Action item: Starting at the line that contains "1080x654 pixels. At" in the listing below, write out every line word for word until you have written the line that contains "Task: Toggle the Auto-Select checkbox".

Materials provided:
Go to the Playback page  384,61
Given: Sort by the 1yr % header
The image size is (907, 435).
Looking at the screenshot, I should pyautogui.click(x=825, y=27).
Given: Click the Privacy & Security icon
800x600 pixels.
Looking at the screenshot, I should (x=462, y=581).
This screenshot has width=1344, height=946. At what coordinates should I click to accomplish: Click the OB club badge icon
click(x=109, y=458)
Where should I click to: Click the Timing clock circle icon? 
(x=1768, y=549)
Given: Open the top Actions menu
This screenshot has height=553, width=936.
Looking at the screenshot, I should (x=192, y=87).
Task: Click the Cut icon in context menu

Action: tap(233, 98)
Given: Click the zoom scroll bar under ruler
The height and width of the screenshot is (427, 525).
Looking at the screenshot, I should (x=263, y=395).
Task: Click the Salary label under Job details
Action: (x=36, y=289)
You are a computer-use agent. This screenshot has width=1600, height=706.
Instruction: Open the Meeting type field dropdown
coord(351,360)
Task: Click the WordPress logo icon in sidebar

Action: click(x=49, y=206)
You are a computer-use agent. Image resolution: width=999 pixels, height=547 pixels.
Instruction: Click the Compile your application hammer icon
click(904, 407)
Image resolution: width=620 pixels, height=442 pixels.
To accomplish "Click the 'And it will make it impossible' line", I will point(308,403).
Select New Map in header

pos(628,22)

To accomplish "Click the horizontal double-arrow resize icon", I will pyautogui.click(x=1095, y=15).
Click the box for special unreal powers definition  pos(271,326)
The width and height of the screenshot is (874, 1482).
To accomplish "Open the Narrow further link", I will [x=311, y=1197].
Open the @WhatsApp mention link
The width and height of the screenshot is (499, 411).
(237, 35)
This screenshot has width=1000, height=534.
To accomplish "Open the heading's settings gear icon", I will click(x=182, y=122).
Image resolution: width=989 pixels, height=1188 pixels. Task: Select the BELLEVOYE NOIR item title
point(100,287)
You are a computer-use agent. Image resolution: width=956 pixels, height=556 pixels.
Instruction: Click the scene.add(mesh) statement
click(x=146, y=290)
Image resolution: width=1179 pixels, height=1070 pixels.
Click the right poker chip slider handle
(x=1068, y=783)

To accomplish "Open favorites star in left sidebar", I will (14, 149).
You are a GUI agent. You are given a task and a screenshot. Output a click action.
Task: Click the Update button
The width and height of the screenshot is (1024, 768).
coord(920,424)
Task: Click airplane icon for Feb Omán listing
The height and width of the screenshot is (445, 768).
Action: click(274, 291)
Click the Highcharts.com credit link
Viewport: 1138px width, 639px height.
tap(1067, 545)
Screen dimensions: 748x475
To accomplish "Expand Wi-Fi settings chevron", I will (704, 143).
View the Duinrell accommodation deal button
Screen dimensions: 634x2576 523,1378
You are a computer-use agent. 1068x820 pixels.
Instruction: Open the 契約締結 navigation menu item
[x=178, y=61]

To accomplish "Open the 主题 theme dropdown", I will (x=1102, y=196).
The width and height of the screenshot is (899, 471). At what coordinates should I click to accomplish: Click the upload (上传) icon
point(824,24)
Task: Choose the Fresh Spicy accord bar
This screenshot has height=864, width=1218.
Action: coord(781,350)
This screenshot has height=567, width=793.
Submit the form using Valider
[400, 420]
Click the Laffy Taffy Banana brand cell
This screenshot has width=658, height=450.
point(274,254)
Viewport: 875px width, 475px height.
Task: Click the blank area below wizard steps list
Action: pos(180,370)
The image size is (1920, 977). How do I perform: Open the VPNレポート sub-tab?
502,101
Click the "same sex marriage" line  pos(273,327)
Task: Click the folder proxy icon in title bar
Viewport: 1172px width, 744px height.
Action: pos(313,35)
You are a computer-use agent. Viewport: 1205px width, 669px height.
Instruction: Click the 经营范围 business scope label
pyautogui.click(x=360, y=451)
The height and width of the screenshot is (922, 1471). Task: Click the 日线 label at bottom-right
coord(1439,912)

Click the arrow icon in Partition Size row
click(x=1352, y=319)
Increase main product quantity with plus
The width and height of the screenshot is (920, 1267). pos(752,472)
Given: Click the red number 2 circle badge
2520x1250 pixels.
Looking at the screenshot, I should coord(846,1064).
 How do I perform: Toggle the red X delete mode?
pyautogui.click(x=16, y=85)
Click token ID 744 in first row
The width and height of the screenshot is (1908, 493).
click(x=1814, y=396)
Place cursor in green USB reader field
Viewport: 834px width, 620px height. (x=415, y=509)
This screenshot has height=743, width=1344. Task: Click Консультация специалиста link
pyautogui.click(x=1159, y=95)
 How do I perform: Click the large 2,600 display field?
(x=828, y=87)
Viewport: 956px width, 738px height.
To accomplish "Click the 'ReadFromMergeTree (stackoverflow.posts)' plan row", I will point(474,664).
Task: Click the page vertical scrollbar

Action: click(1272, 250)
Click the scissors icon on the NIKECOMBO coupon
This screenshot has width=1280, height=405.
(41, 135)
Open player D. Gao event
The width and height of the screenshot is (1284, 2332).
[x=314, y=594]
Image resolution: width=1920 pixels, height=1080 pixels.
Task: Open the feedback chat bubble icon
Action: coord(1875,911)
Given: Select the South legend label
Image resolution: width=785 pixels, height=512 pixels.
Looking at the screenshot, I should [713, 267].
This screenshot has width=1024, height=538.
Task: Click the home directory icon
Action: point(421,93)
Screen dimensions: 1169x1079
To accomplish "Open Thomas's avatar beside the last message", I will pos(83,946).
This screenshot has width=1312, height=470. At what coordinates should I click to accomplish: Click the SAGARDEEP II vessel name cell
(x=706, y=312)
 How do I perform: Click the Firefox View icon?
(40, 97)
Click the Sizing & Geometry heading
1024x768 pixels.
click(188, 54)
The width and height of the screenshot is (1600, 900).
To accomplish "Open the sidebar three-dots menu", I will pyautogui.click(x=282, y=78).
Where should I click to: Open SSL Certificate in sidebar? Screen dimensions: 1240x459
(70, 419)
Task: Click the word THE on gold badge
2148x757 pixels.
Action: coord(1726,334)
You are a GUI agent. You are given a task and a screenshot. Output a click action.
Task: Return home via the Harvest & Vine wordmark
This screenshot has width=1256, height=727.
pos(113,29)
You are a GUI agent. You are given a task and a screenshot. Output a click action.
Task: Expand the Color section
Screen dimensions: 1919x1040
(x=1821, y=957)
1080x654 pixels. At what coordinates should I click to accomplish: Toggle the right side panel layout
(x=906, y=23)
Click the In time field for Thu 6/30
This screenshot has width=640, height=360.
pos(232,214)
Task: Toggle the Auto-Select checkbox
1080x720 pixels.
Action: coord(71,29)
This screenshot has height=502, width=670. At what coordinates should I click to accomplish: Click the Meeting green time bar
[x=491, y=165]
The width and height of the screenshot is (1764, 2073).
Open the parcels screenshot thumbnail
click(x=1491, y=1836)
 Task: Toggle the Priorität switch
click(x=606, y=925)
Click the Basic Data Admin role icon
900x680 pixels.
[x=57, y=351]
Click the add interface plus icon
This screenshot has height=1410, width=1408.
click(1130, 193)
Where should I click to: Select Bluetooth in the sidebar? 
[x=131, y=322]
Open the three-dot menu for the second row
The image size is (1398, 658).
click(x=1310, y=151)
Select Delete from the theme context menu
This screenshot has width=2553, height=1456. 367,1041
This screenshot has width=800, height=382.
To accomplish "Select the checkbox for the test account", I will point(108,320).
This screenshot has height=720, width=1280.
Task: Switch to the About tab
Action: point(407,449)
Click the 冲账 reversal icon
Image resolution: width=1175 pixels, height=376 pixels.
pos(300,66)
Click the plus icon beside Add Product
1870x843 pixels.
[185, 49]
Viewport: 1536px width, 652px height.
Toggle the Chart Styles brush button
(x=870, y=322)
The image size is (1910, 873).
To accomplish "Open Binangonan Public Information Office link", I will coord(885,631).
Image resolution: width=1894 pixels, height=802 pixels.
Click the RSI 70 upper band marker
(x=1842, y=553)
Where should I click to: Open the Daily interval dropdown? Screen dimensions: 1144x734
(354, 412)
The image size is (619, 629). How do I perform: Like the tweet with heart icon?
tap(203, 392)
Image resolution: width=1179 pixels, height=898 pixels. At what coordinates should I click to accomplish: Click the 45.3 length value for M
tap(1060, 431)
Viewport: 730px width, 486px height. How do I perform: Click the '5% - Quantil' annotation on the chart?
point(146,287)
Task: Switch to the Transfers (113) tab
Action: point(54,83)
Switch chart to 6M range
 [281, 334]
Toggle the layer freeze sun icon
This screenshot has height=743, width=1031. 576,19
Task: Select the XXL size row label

Response area:
1080x654 pixels. At what coordinates should I click to accomplish: Toggle the right side panel layout
(x=906, y=23)
Click the In time field for Thu 6/30
This screenshot has width=640, height=360.
pos(232,214)
Task: Toggle the Auto-Select checkbox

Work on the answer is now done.